Comparative Analysis of Neural Cell Behaviour on Carbon Nanofiller Reinforced Polymeric Substrates: Pallavi Gupta1; Murali Kumaraswamy1; Partha Roy1; Debrupa Lahiri1; 1IIT Roorkee
Since last decade, carbon nanomaterials such as carbon nanotubes (CNTs) and graphene nanoplatelets (GNPs) have gained remarkable popularity as substrate for neural tissue engineering. It has already been demonstrated that carbon nanomaterials possess ability to guide neurites to extend along the direction of alignment, resembling native hierarchy of neural tissue. In this study, HT-22 hippocampal neurons were used to investigate interactions of neurons with carbon nanofillers reinforced casted chitosan scaffolds. It was confirmed that the neurons show shape dependency on CNT and GNP reinforced scaffold, owing to electrical conductivity of scaffolds and shape of reinforced carbon nanofillers. Tensile properties and electrical conductivities of fabricated scaffolds were also characterized. Further, the effect of CNT and GNP alignment inside chitosan scaffold was also assessed on mechanical, electrical and biological activity of the scaffolds. Results prove that the carbon nanofiller reinforced chitosan scaffolds provide new guidelines for designing the well-defined neuronal network architecture.
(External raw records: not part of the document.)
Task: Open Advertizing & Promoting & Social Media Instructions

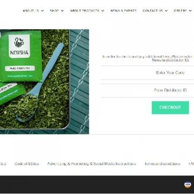Action: coord(91,164)
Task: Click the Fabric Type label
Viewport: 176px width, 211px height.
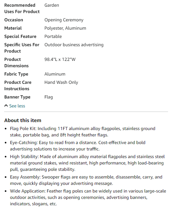Action: (16, 74)
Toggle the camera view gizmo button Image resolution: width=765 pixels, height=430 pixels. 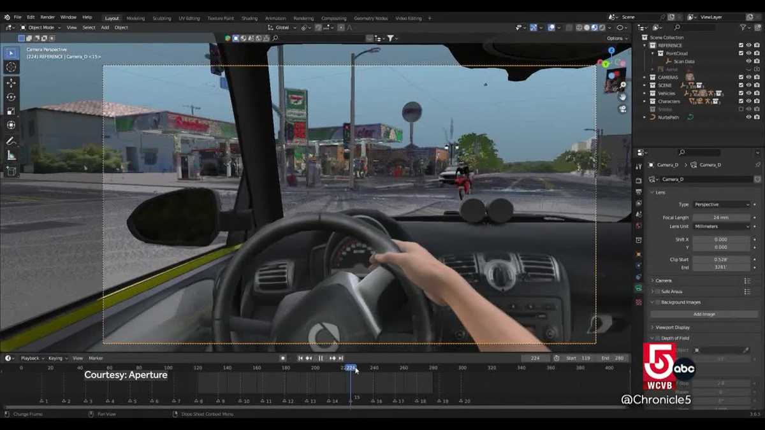click(623, 109)
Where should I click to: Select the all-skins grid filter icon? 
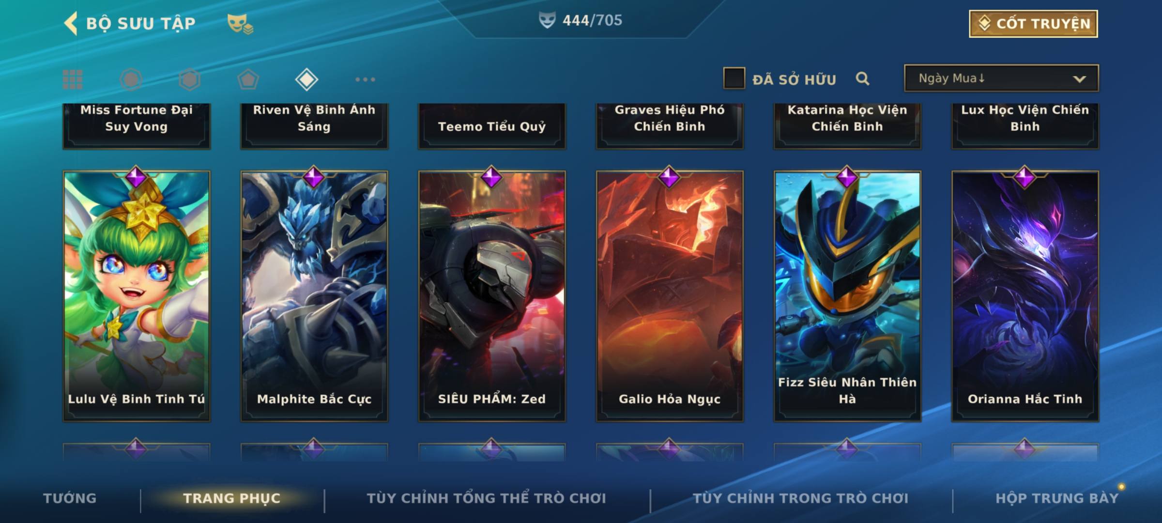point(73,79)
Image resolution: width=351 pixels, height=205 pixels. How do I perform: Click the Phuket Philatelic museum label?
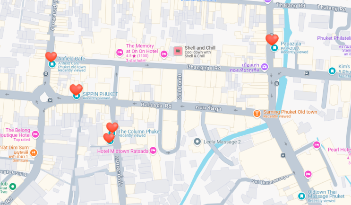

Comparative Spectroscopic Studies on the Interaction of Nickel Selenide Quantum Dots with Serum Albumins: Selvaraj Naveenraj1; Ramalinga Mangalaraja1; Thangaraj Pandiyarajan1; Sambandam Anandan2; 1University of Concepcion; 2National Institute of Technology Trichy
Nickel selenide (NiSe) quantum dots (QDs) of size less than 5 nm were successfully synthesized by a simple microwave process in the ethylene glycol medium using inexpensive precursors such as nickel chloride, sodium selenite, hydrazine (reducing agent) and starch (capping agent). Thus synthesized NiSe QDs were characterized using UV–vis spectroscopy, X-ray diffraction (XRD), high resolution transmission electron microscopy (HRTEM), and energy-dispersive X-ray spectroscopy (EDS). Their in-vitro interactions with human serum albumin (HSA) and bovine serum albumin (BSA) were investigated using UV-vis, and fluorescence spectroscopic techniques. The spectral results confirmed that NiSe QDs quenched the fluorescence of serum albumins through static quenching mechanism and the fluorophore site is near the tryptophan moiety of serum albumins. The binding constant Kb obtained in the fluorescence studies indicated that NiSe QDs have more affinity towards HSA than that of BSA. These results will shed light towards the understanding of the NiSe QDs pharmacokinetics.